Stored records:
* * *

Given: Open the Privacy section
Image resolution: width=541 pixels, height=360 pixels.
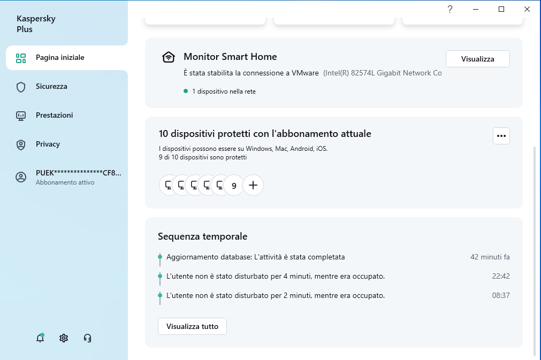Looking at the screenshot, I should click(x=67, y=144).
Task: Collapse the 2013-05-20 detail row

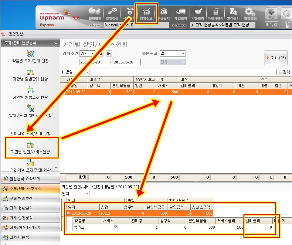Action: pyautogui.click(x=69, y=213)
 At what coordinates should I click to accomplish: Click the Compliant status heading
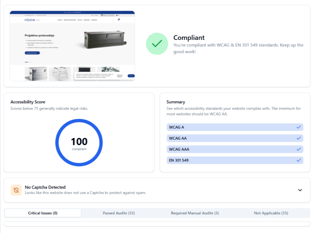[189, 38]
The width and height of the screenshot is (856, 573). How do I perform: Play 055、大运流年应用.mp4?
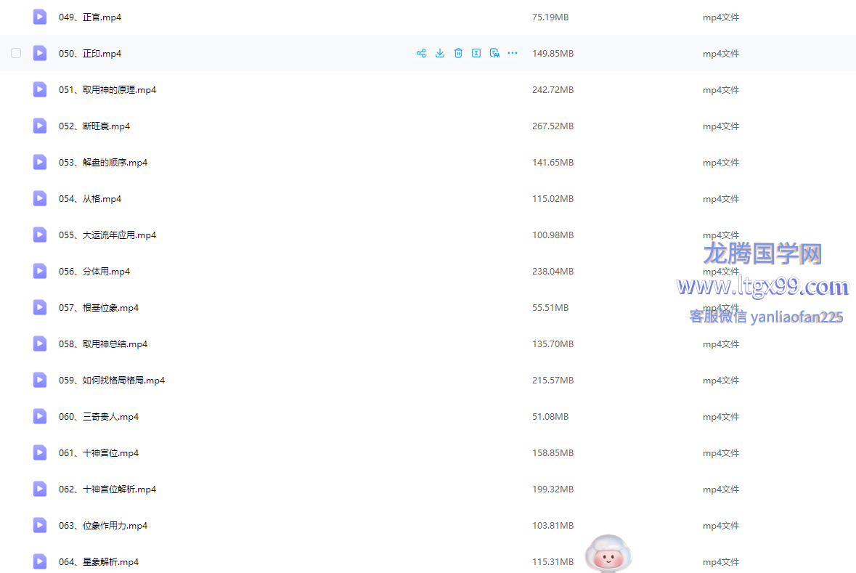pyautogui.click(x=107, y=235)
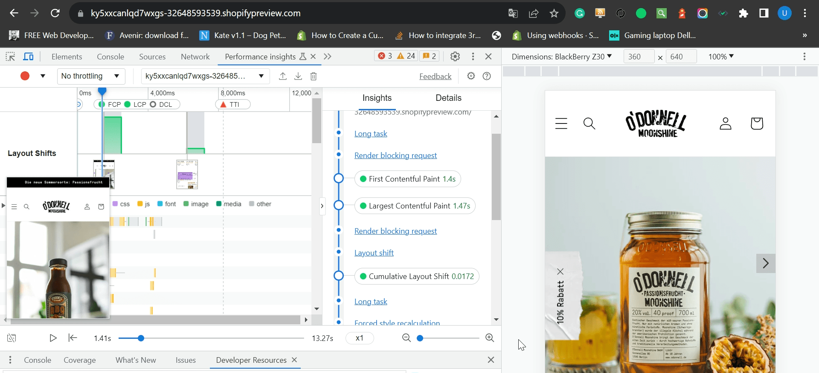Open DevTools settings gear
The height and width of the screenshot is (373, 819).
(x=455, y=56)
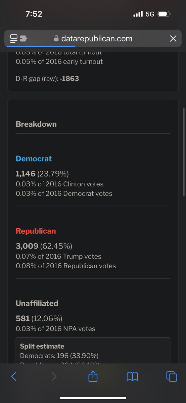
Task: Tap the Safari forward arrow
Action: (54, 376)
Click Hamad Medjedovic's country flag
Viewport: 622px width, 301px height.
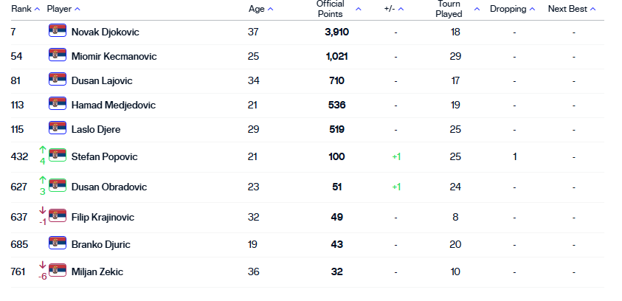58,105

* * *

→ **Action item**: Repeat, exactly and only, the lines from the one containing "At what coordinates" through the final line of the data, both ends included, leaving out any picture.

→ **Written answer**:
 At what coordinates should I click to accomplish: Click the Compliant status heading
[189, 38]
The width and height of the screenshot is (856, 573). How do I perform: Play 055、大运流年应用.mp4?
pyautogui.click(x=107, y=235)
Open DevTools settings gear
The height and width of the screenshot is (373, 819).
(x=455, y=56)
Task: Tap the Safari forward arrow
Action: (54, 376)
Click Hamad Medjedovic's country flag
Viewport: 622px width, 301px height.
58,105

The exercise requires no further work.